Joining ART/new york and working with Paul Tschinkel provided me with an opportunity to interact with both established artists and younger talents that I admired. In the 1980s my taste in art tended towards the extreme: the fusion of art, music and nightlife; fringe alternative spaces like Fashion Moda and ABC No Rio; and barrier-breaking art movements linked to gender, race and outsider concerns. The first program I worked on, "New York/New Wave," featured many artists who participated in the Punk Art show that I had helped curate a few years earlier. "Graffiti/Post Graffiti," "New Public Sculpture," and "Young Expressionists" have been my favorite ART/new york programs.
John Ahearn was one of the artists in "New Public Sculpture." His painted plaster casts of local South Bronx residents generated wide enthusiasm in the early 1980s at a time when young artists were searching for ways to connect with real life and real people. In July 1982, ART/new york covered the dedication ceremonies for "We Are Family," a public sculpture in the South Bronx that Ahearn made in collaboration Rigoberto Torres. The enthusiastic response to "We are Family" stood in sharp contrast to the negative reception that greeted Richard Serra's contemporary "Tilted Arc," a controversy we covered in another ART/ new york tape. Ironically, Ahearn experienced his own public art controversy nine years later, when a vocal community member loudly questioned the types of neighborhood people he chose to cast for a public sculpture to be placed outside a South Bronx police station. Stung by the criticism, Ahearn removed the sculpture only days after its unveiling in 1991. "We Are Family," the 1982 winner of best public sculpture, survives at 156 Street and Southern Boulevard in the Bronx.

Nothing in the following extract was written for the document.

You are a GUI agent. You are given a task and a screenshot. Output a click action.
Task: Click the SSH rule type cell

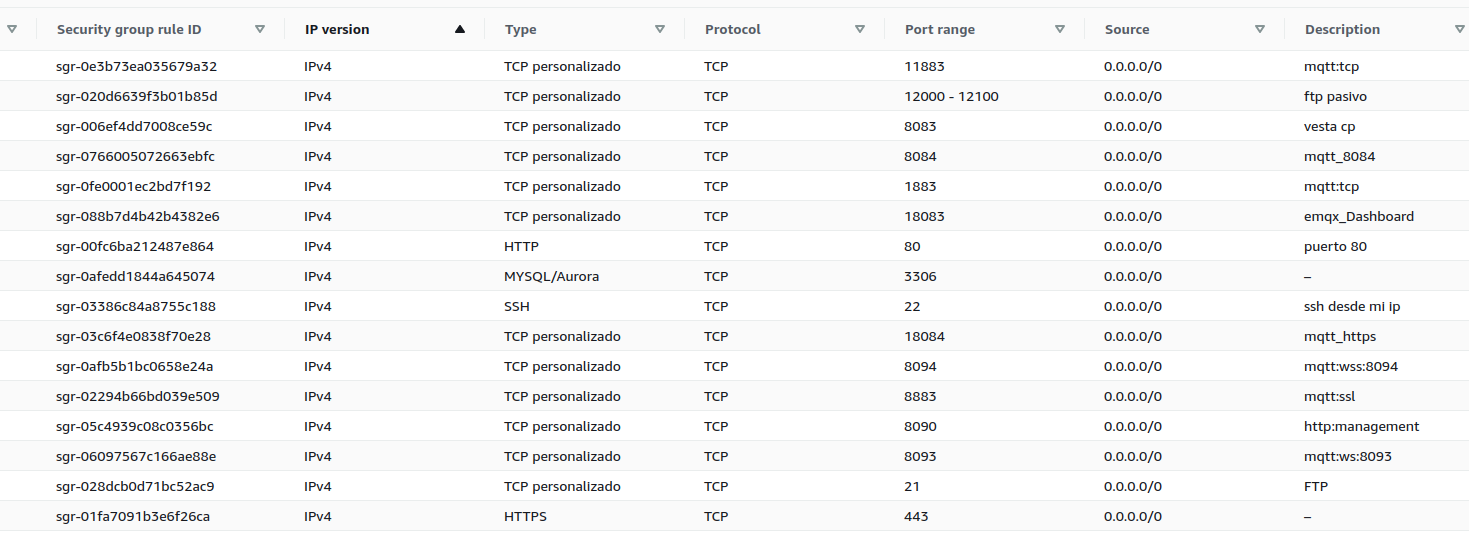tap(517, 306)
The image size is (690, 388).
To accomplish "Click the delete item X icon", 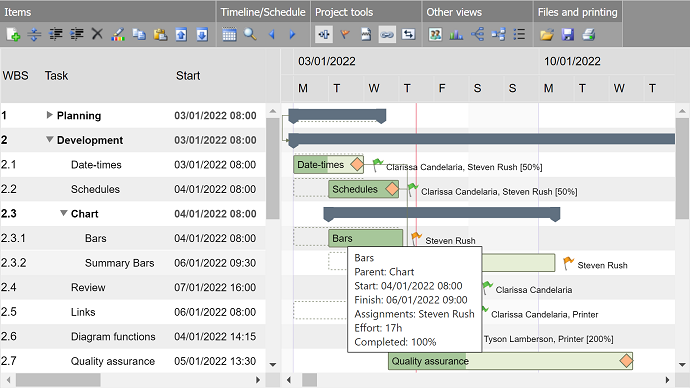I will pos(97,34).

In 1984 Paul Tschinkel and I completed a tape about graffiti that captured a key moment in its evolution from illegal street art to rarified art object exhibited in respected galleries. "Graffiti/Post Graffiti" was sparked by a chance encounter with Dolores and Hubert Neumann, two well-connected collectors who were then actively promoting graffiti to the art establishment. The Neumanns invited us to tape a "Collaborative Painting" demonstration they organized for art world notables at the New York Society for Ethical Culture, and "American Graffiti," a major exhibition they helped curate at the Sidney Janis Gallery. With this key footage in hand we set out to complete the story of graffiti's rise. A visit to Fashion Moda in the South Bronx featured a show by Lady Pink, and a tour of local graffiti murals. At the Fun Gallery in the East Village we talked with Charlie Ahearn, the creator of the indie film "Wildstyle," and with two of the film's stars, Patti Astor, co-founder of the Fun Gallery, and "Fab 5 Freddy" Braithwaite, whose paintings were on display. Keith Haring was filmed autographing hats decorated with his graffiti-inspired cartoon images at the opening of his first show at the Tony Shafrazi Gallery; and, in a rare interview, Jean-Michel Basquiat talked about his graffiti roots.